Without ever examining or talking to patients or their physicians, these doctors have the power to overrule the judgment of the patients’ doctors and make life-altering decisions about what treatments and procedures are medically necessary. In many cases, these insurance company medical directors are distinctly unqualified for overseeing the health care decisions for which they are responsible. For example, an anesthesiologist or pediatrician might overrule a patient’s cardiologist; an orthopedic surgeon might rule on a procedure needed to treat arrhythmia; or an oncologist who hasn’t practiced in the field for more than twenty years might deny coverage for a new, effective treatment for cancer.
Unfortunately, these doctors “crank out denials” with impunity. Patients’ doctors can, of course, refute an insurance company medical director’s decision during a peer-to-peer review, but they have been repeatedly frustrated by the medical directors’ lack of expertise. Insurance companies, however, stand by their medical directors’ decisions and claim they use evidence-based guidelines and patients’ medical records to make decisions about what is medically necessary.

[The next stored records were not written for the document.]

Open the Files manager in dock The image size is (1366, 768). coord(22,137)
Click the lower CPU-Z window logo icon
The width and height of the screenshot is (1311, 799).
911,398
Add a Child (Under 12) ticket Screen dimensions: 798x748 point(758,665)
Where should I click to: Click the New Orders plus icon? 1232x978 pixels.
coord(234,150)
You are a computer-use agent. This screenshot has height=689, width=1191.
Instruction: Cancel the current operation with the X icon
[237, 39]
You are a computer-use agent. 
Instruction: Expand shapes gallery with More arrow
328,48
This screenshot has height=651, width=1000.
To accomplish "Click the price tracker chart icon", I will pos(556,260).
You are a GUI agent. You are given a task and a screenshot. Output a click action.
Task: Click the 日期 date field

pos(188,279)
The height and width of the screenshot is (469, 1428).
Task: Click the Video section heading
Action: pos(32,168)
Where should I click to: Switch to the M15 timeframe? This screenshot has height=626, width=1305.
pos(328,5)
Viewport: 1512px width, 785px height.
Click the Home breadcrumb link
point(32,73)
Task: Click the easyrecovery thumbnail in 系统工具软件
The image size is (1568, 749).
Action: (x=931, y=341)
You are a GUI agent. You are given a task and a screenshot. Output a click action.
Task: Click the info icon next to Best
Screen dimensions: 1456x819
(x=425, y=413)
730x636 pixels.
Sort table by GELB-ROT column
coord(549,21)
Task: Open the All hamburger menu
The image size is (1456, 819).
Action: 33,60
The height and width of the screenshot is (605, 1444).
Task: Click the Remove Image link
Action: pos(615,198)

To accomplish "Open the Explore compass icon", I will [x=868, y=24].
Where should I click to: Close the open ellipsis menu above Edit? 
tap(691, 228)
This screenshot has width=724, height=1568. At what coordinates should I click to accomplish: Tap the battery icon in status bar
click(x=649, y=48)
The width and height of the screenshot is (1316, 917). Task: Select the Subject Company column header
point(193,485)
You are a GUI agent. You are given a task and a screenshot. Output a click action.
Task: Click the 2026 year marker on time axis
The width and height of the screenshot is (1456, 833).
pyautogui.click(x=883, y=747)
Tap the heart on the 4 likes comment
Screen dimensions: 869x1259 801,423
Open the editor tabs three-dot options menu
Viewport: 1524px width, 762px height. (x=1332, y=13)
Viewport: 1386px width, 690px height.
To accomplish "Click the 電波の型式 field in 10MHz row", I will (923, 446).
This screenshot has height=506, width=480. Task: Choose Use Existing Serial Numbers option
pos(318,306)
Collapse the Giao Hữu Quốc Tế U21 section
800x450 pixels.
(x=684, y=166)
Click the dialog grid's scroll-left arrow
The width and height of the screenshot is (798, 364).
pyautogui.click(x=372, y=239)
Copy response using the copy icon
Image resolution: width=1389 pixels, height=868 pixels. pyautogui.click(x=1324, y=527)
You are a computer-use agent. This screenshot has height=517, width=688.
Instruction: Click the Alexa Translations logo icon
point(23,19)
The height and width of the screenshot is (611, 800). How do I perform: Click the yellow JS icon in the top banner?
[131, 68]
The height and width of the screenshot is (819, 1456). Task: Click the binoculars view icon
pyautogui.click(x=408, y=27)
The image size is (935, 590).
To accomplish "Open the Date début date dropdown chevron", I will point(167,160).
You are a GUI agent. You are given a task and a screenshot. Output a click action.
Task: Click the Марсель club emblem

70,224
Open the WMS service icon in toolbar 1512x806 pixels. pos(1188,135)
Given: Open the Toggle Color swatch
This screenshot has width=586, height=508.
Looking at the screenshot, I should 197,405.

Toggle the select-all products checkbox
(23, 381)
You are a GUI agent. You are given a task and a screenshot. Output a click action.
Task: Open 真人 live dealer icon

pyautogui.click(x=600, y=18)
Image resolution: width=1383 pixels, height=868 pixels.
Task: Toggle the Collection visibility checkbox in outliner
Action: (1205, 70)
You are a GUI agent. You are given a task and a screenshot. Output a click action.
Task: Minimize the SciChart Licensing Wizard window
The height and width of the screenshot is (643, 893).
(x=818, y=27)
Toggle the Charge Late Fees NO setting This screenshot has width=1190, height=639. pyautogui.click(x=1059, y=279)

Medical Malpractice and Health Insurance Company Medical Directors Hurt Vulnerable Patients
As a Miami personal injury and medical malpractice attorney who has dedicated his entire legal career to seeking justice for victims of other’s negligence and who has won many multi-million dollar recoveries for victims of serious accidents and medical malpractice, the thought of these unqualified, very likely negligent doctors making crucial decisions about patients’ health care is extremely disheartening and frightening. Medical malpractice “frequent flyers” need to be held accountable for their repeated mistakes and negligence with not only legal claims brought against them by injured patients, but also disciplinary actions by state medical boards and employment decisions by all health care entities, including insurance companies.
The bottom line is that we should not be allowing doctors who have repeatedly injured patients through their ineptitude and negligence to be making life-altering decisions about insurance coverage for patients’ treatments and procedures. They have done more than enough damage and should not be allowed to continue making health care decisions that hurt vulnerable patients.